Мотивация усиливается, когда текст опубликован. Когда его прочли живые люди. Даже если это публикация в школьной газете. «В последнем классе гимназии я написал первый рассказ и напечатал его в киевском литературном журнале «Огни». Это было, насколько я помню, в 1911 году. С тех пор решение стать писателем завладело мной так крепко, что я начал подчинять свою жизнь этой единственной цели», – вспоминает К. Г. Паустовский. Героя одноименного романа «Мартин Иден», в образе которого, как известно, Джек Лондон вывел самого себя, первая публикация раззадорила и придала сил (а кроме этого, позволила выплатить долги, что тоже немаловажно): «Незаметно к Мартину вернулось его убеждение в том, что мир прекрасен. Он даже стал казаться ему еще прекраснее. В течение долгих недель это был темный и унылый мир; но теперь, когда все долги были выплачены, в кармане еще звенели три доллара, а в сердце крепла вера в успех, солнце снова показалось Мартину ярким и жгучим, и даже ливень, хлынувший внезапно, вызвал у него только веселую улыбку».
Первые произведения, даже самых гениальных авторов, носят подражательный характер. Этого не нужно стесняться, ведь таким образом начинают творческую карьеру все мастера. Художники срисовывают этюды с признанных шедевров – так они постигают законы композиции и перспективы, усваивают правила игры света и тени. Музыканты выучивают наизусть и неустанно исполняют произведения великих композиторов, упражняются в сольфеджио, а затем, когда почувствуют силу и зажегшуюся в душе страсть, пишут собственную музыку и песни. Сценаристы и драматурги смотрят театральные и кинопостановки, разбирают по кирпичику драматическое действо, проговаривают вслух реплики и диалоги.
Будущие писатели подражают образцам, а не сразу пишут что-то от себя, потому что, во-первых, их память с готовностью и в больших объемах усваивает впечатления о прочитанных книгах, и эти воспринятые впечатления требуют выхода. Во-вторых, в таких случаях всегда имеется желание писать, но не хватает необходимых знаний и навыков, поневоле приходится брать за образец чей-то текст и на его основе делать свой. В-третьих, в силу тонкой душевной организации на неискушенных сочинителей литературный образец производит часто неизгладимое впечатление, буквально побуждает к творчеству. Спросите у современных авторов фанфиков, они вам расскажут об этой могучей силе, которой иной раз невозможно противиться.

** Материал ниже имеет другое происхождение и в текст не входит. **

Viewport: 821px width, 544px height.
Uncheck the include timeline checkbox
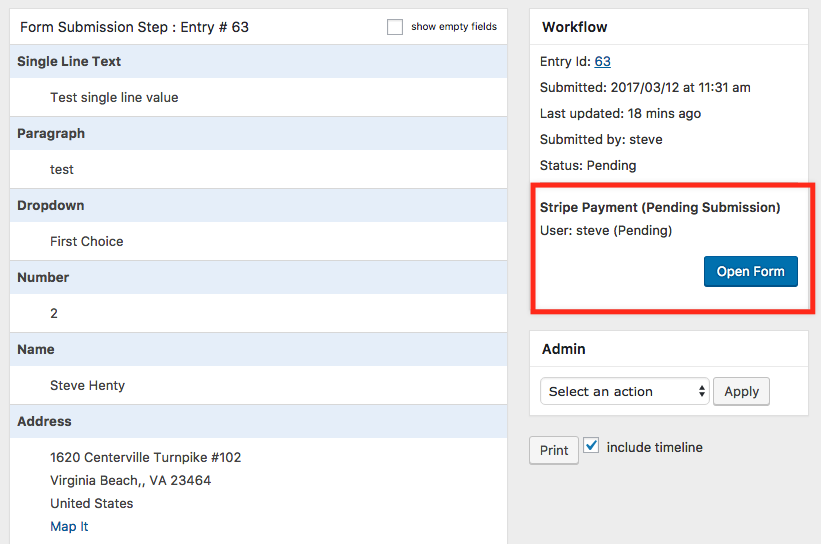point(591,446)
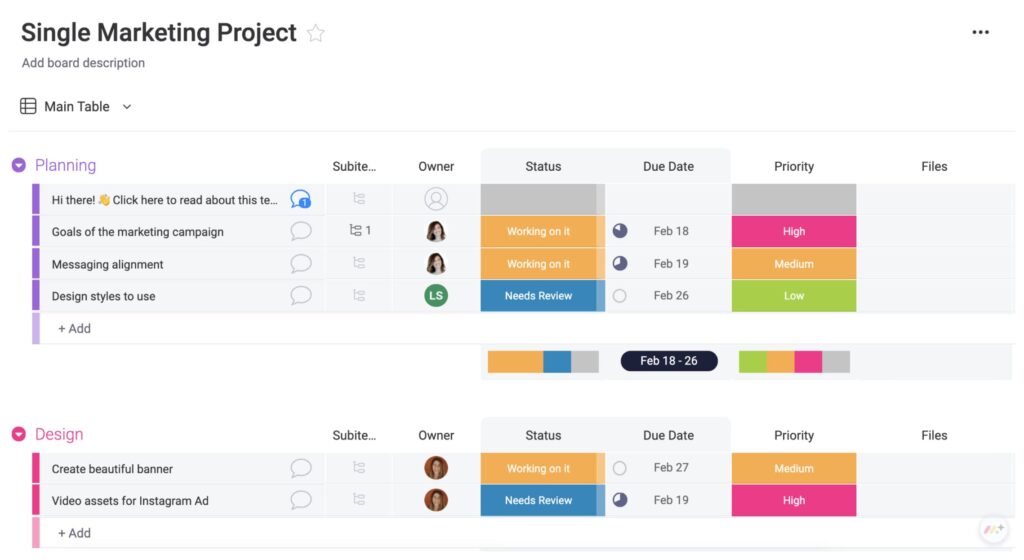Open conversation icon for Create beautiful banner
1024x560 pixels.
pos(300,468)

Наконец, в-четвертых, предрасположенность к подражанию проявляется тогда, когда эмоции автор черпает в большинстве своем из книг, а не из реальной жизни.

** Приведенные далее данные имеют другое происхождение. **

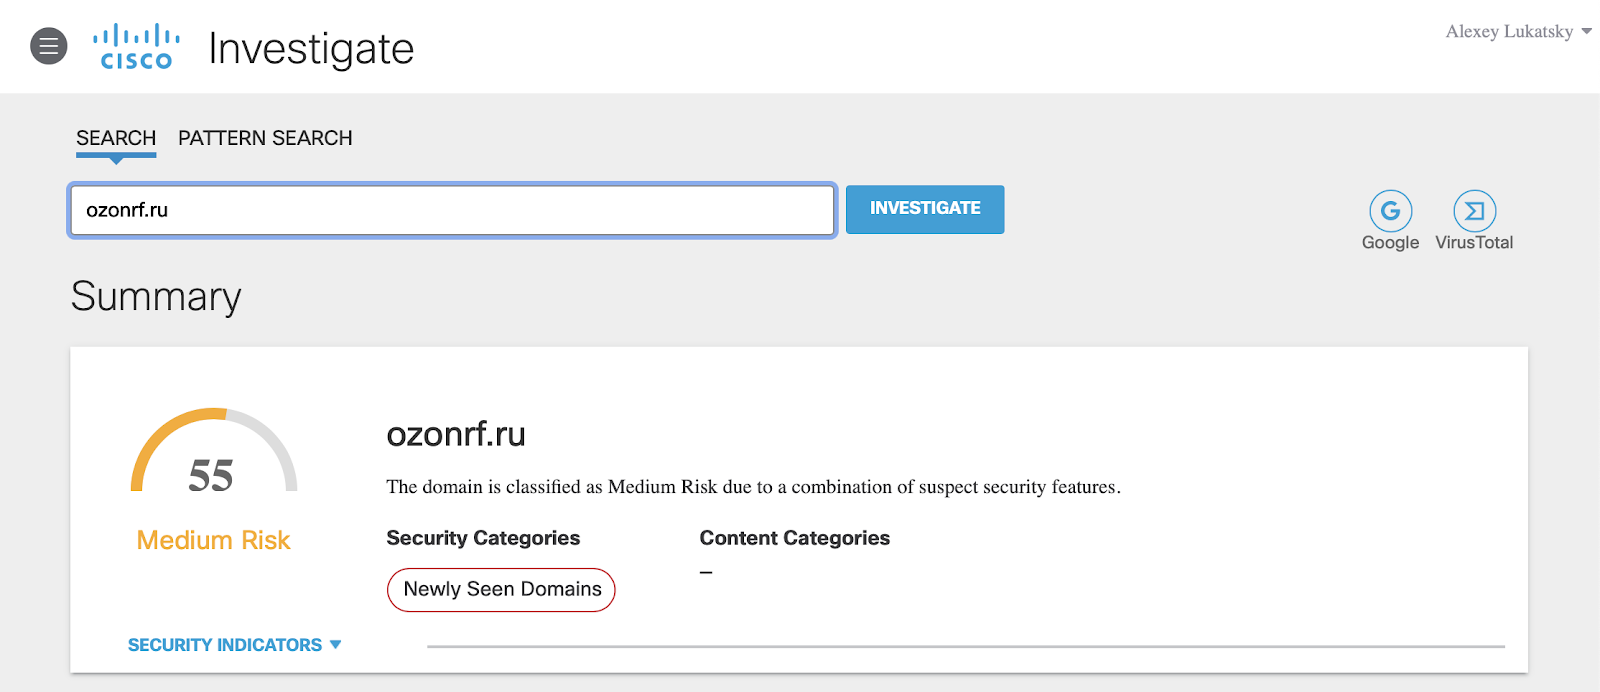Screen dimensions: 1600x692
Task: Switch to the PATTERN SEARCH tab
Action: tap(265, 138)
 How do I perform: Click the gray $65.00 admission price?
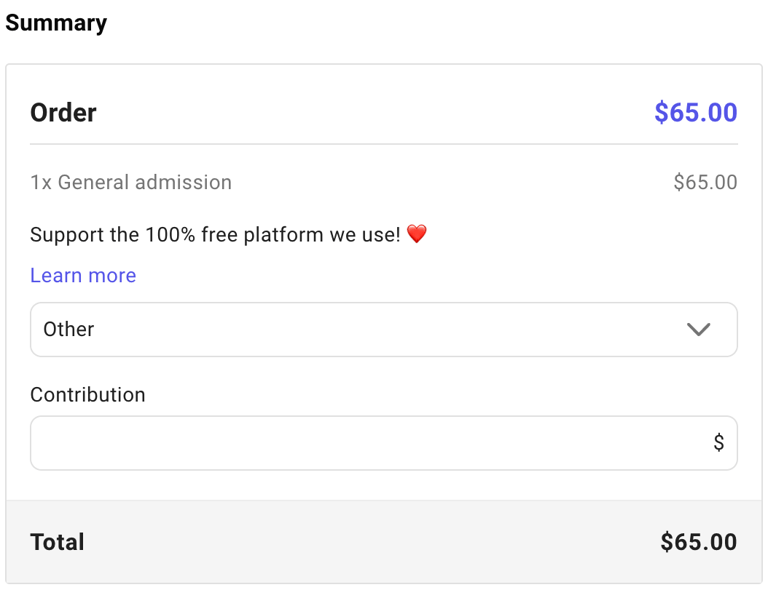point(705,182)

Лев Толстой указывал, что автора влекут к творчеству две необоримые силы: внутренняя потребность писать и веление общества. Под велением общества, вероятно, имелись, какие-то общественные события или явления, которые требовали, как считал Толстой, авторского осмысления и комментария. Из-за этого практически все произведения Толстого имеют в основе социальную проблематику.
В ответ на какой-то общественный факт не-писатель оставляет пост в блоге или комментарий под новостью, сочинитель же чувствует необходимость описать событие художественными средствами, сделать из него рассказ или даже роман.
«Пособием художника, – утверждает И. А. Гончаров, – всегда будет фантазия, а целью его, хотя и несознательною, пассивною или замаскированную, стремление к тем или иным идеалам, хотя бы, например, к усовершенствованию наблюдаемых им явлений, замене худшего лучшим». Мы все прекрасно помним, как поэтично, с какой любовью и мастерством, И. А. Гончаров описал пороки современного ему человека, дав им название «обломовщины». М. Горький, на вопрос: почему он стал писать, отвечал, что на него давила «томительно бедная жизнь», а еще потому, что у него скопилось так много впечатлений, и не писать он не мог. Кстати, у Горького очень мало подражательных произведений, видимо, как раз в силу обилия впечатлений от реальной, живой жизни.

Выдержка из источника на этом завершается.